Some quick thoughts about backup

November 11, 2010 1 comment

This is a summary I wrote for someone else, not my usual blog entry, however it does encapsulate my thoughts around the benefits of NetApp’s implementation of replication based backup. I’ll try to get to a more technically focussed version soon.

Replication Based Backups

Exponential increases in data combined with increased storage density techniques means that traditional “Bulk Copy” based method of backup are no longer able to address the growing backup challenges of a modern IT environment. Even backup architectures which are based on an “incremental forever” basis may find that the time it takes to move whole files from remote locations over slow and WAN links hit scalability limits as the amount of data at the remote sites increases.

Ultimately, the most promising technology to resolve this involves replicating only changed data blocks from primary data sources to secondary arrays in other physical locations. These secondary arrays are equipped with high-density low cost disk drives to provide the large amounts of raw capcity in the densest possible footprint. Once the data has been sent to the remote array, the solution can then perform various kinds of data manipulation to store multiple recovery points within a small data storage footprint. This class of technology generally requires that the primary storage is re-hosted on intelligent storage arrays, or that new agents and secondary storage arrays and backup systems are implemented that support this advanced functionality.

This has the advantage that only changed blocks will be moved from primary storage through to the secondary storage on the NearStore.
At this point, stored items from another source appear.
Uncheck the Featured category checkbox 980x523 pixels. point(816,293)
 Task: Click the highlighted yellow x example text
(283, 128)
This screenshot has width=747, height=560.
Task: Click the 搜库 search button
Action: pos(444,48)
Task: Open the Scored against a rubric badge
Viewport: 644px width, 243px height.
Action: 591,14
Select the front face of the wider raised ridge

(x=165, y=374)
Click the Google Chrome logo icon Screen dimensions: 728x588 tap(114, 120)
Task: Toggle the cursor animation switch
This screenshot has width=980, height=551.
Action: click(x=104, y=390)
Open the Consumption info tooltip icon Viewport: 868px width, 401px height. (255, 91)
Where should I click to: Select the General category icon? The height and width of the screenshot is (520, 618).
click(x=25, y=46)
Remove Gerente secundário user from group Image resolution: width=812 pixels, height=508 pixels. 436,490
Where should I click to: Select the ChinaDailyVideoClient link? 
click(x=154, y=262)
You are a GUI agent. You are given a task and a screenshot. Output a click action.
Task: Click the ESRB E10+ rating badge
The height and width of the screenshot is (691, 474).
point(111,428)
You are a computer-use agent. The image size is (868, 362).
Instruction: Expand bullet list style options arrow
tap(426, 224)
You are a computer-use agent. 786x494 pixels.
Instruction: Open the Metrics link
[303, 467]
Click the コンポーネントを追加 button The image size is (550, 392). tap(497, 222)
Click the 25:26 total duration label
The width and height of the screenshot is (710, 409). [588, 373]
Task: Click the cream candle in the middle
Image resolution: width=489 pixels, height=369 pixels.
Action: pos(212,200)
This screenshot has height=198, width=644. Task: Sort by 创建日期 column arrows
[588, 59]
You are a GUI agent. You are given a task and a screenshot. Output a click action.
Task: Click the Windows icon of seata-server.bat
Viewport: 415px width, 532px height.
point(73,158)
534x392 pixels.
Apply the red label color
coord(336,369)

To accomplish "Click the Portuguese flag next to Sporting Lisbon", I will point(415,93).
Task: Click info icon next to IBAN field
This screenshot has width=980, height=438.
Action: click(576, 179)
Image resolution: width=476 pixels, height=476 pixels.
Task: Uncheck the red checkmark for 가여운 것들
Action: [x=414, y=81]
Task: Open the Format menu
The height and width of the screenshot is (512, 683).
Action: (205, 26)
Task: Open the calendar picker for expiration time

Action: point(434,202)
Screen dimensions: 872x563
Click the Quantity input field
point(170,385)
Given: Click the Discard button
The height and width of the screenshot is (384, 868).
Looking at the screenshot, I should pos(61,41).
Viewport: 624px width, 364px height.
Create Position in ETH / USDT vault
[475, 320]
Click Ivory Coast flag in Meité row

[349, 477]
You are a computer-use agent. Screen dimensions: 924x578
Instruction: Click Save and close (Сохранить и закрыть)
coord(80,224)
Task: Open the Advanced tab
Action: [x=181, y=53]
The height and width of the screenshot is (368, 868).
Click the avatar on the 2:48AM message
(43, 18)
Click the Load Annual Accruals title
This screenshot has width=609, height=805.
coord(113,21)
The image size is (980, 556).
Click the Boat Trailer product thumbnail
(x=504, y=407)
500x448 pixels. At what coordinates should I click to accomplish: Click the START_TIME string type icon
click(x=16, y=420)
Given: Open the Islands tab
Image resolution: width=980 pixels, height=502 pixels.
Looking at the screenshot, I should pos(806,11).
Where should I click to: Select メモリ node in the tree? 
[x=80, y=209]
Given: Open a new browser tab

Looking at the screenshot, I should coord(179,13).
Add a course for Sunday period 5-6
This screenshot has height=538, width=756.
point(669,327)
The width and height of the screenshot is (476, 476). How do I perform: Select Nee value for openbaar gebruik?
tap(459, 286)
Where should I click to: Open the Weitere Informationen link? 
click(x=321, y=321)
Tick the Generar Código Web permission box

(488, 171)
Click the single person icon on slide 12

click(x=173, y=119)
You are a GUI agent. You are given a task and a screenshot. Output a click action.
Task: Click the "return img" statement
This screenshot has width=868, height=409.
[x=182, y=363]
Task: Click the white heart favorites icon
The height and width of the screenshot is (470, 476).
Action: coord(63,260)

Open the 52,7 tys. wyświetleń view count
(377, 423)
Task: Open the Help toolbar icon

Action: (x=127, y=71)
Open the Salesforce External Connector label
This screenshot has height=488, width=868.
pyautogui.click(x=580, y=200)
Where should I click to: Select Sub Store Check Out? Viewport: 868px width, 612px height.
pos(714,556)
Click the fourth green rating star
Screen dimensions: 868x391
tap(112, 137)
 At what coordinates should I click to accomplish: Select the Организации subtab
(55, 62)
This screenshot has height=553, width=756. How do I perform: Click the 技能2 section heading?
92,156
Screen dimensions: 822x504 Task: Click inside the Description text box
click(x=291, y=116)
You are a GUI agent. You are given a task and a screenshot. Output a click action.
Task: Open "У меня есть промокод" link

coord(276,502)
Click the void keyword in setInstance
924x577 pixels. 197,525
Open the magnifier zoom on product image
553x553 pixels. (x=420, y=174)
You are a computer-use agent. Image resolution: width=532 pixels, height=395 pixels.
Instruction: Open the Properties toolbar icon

This reduces both the amount of storage that needs to be provisioned, and allows for the data to be sent over low bandwidth high latency network connections. Because of this the secondary copies of the data will can be stored automatically in an offsite location without needing a second two step process as is commonly required with tape backups.

With robust data storage architectures, multiple logical data points, and offsite copies, these technologies can provide almost all the benefits of a tape based backup solution.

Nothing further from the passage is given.